Design engineers responsible for hydronic heating and cooling systems are increasingly constructing their designs not on the basis of the type and efficiency of the boilers, or other key components. They are employing a new approach based on total system integration. In this expanded realm, the performance and efficiency of individual components are less important than the combined efficiency of all components operating together as an integrated system.
This new dimension for commercial hydronic system design relies on the merging of all system equipment, components and terminal units, and the piping network. Also, high-efficiency system-reacting pumps are playing an ever greater role as they integrate with building automation systems (BAS) and predictive controls based on current and future indoor and outdoor conditions.

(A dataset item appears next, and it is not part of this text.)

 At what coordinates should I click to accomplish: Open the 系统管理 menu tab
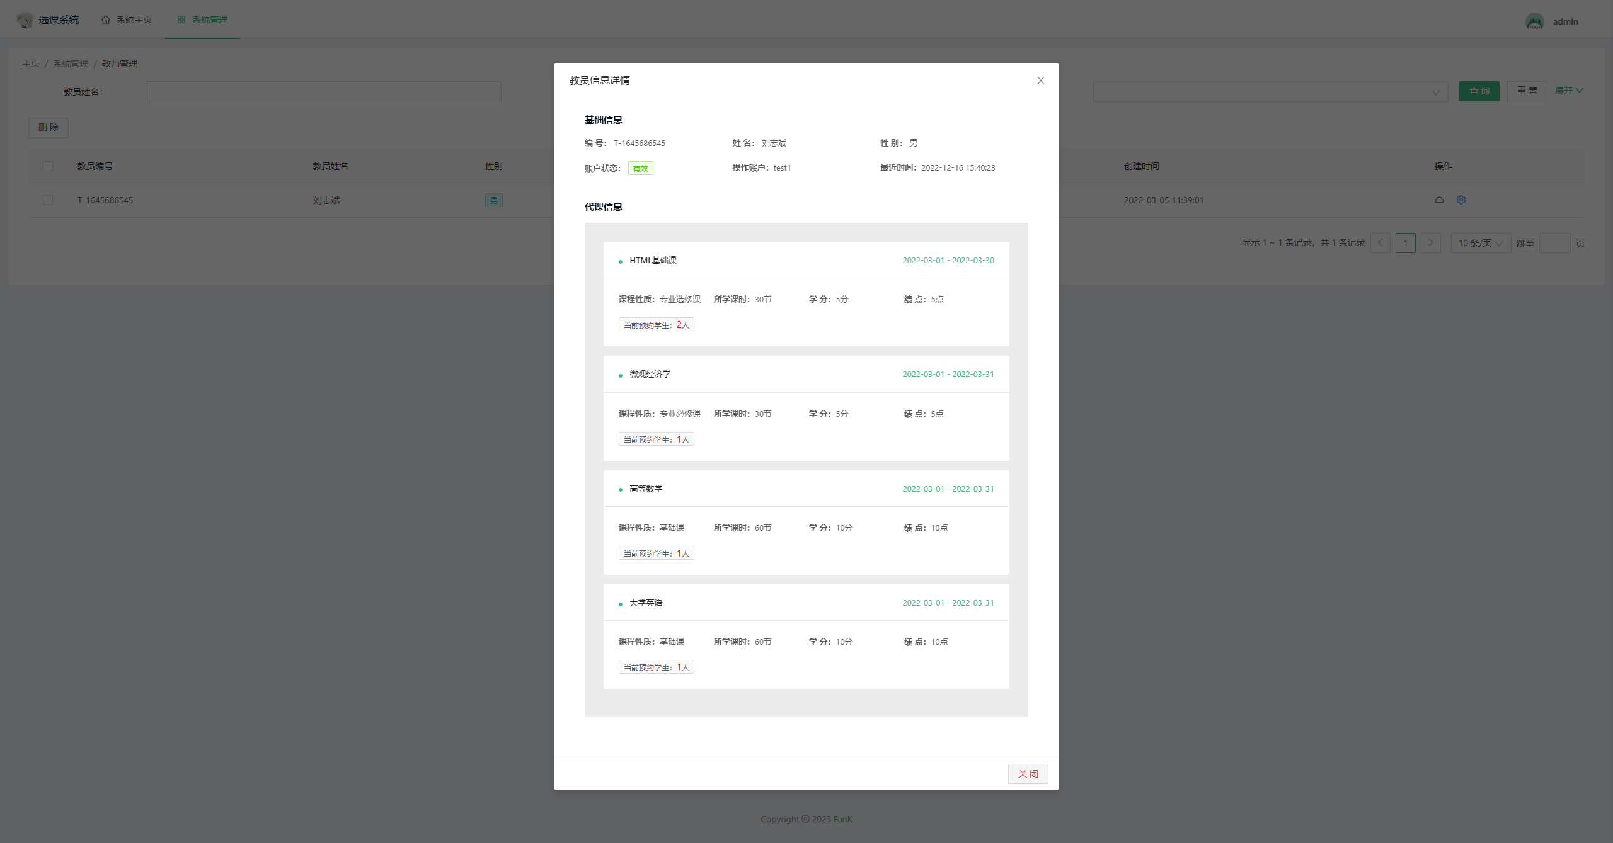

Technology has enabled this new “holistic” approach to system design. These technology enhancements include the expanding reach of self-sensing pumps, the introduction of variable frequency pump drives (VFDs) and electronically commutated motors (ECMs), and their integration BAS.

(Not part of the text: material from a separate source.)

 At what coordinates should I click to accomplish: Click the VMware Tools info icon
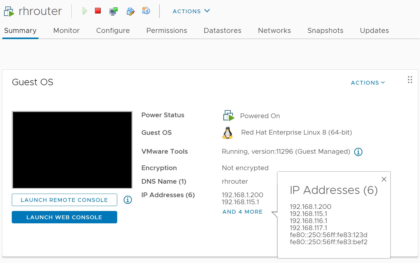tap(358, 152)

With self-sensing pumping, there are no holes in pipes for tubes or taps connecting remote differential sensors together with the pump. Self-sensing pump system design offers greater accuracy for variable flow, higher energy efficiency, lower install costs and improved system stability.
VFD pump technology has matured to state-of-the-art, and the cost of low-voltage VFDs continues to drop while reliability and functionality continue to increase. The most commonly used VFD is a voltage-source, pulse-width modulated frequency converter. In its simplest form, the converter develops a voltage directly proportional to the frequency, controlling motor speed and torque.

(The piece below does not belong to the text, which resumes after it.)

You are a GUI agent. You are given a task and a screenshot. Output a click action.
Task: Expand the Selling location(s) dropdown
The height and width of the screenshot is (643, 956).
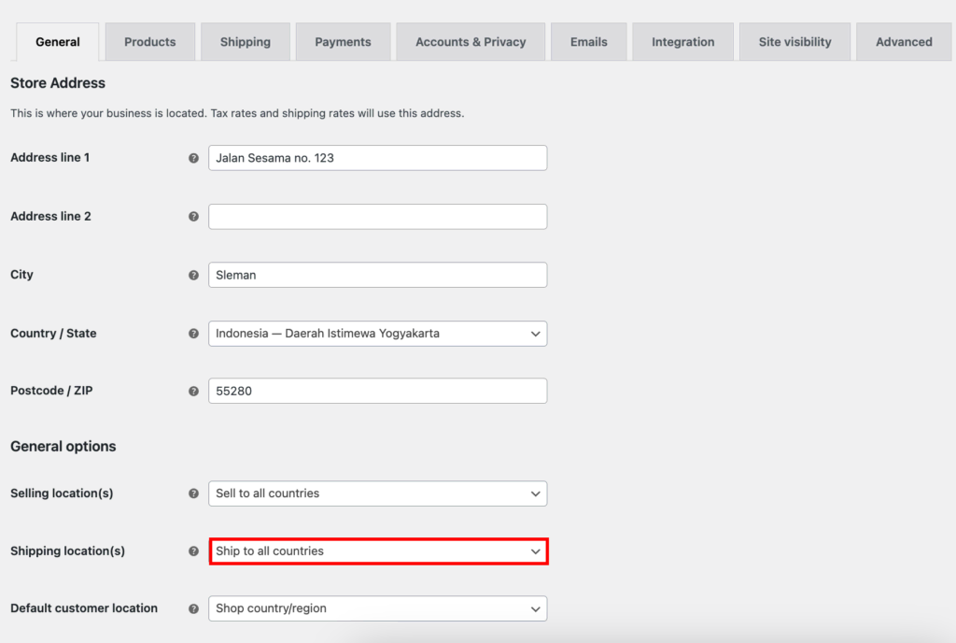(x=377, y=493)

Controlling delta T (∆T) and matching capacity with the load are critical for making a system’s primary equipment more efficient, and that’s where variable speed pumping makes its contribution. When equilibrium is established between a system’s capacity, load and optimal ∆, maximum efficiency is attained. With new and responsive pump technology, designers can now strive for optimal system balance. Variable speed pumps are designed to track the load closely. VFDs reduce pump speed if the load varies.
By reducing pump speed to match the load, energy is saved and equipment longevity is improved. With variable speed, power is gradually increased: soft starts benefit the motor, pump and allied system components. With pumps performing optimally with VFD technology applied, system designers can configure systems with precisely prescribed ∆Ts to take advantage of the work a boiler or chiller can accomplish.
The result: chillers operate at optimal temperatures with smoother, longer run times, while boilers avoid short-cycling while firing at the lowest possible temperatures, based on demand. This means higher ∆Ts and terminal devices with more surface area—ensuring a lifetime of operating savings.
Variable speed technology has evolved to the point that drives and ECMs offer cost-effective solutions. Both technologies offer the intelligence for optimal operation, communication between smart devices, process control systems and diagnostics.
New efficiency standards established by the Department of Energy (DOE) in conjunction with the Hydraulic Institute’s working group have set the stage for ECM technology’s dominance of the commercial pump market in the years immediately ahead. ECM pump technology has built-in control strategies: proportional pressure control is prevalent in sensorless ECM pumps. Energy savings and noise reduction are achieved with proportional head regulation that also compensates for varying pressure drops as the demand for water changes, reducing as the water demand declines and increasing as water demand rises.
In the commercial market, ECM pump technology is emerging rapidly, with results thus far at least into the 15 horsepower size. Of course, because larger pumps with ECM technology offer the greatest energy savings potential, market interest is high.
To complete the system integration approach, designers today look to specification of a control system that will ensure correct system temperatures and flow rates to maintain optimal performance under all conditions. With the right BAS in place, all facets of the system are established to make system components function in unity. Terminal devices with sufficient surface areas assure high ∆Ts, and this translates to healthy advantages back at the central plant. Matching the variation in system loads is an issue of maintaining proper flow. There’s no better, more fitting challenge for today’s intelligent pumps combined with BAS controls.
The final component is a system “barometer” or diagnostic window, closely tied to the control system, that allows operators to observe energy use (and savings) in real time. Advanced BA systems permit this as they combine management of all system operation, and diagnostics, with predictive controls based on current and future indoor-outdoor conditions.
System designers have pursued total system integration for decades, but it took technology advancements in pumps, controls and diagnostics to make their quest a reality, even as individual components improved their efficiency ratings.
This approach has been compared to holistic medicine. Rather than treating a single symptom, doctors are now increasingly treating the whole person (or system).
Similarly, we can design, rebuild and repair hydronic systems for optimal performance—system health—because we now have the means, through advanced technology, to achieve proper balance and extreme energy efficiency.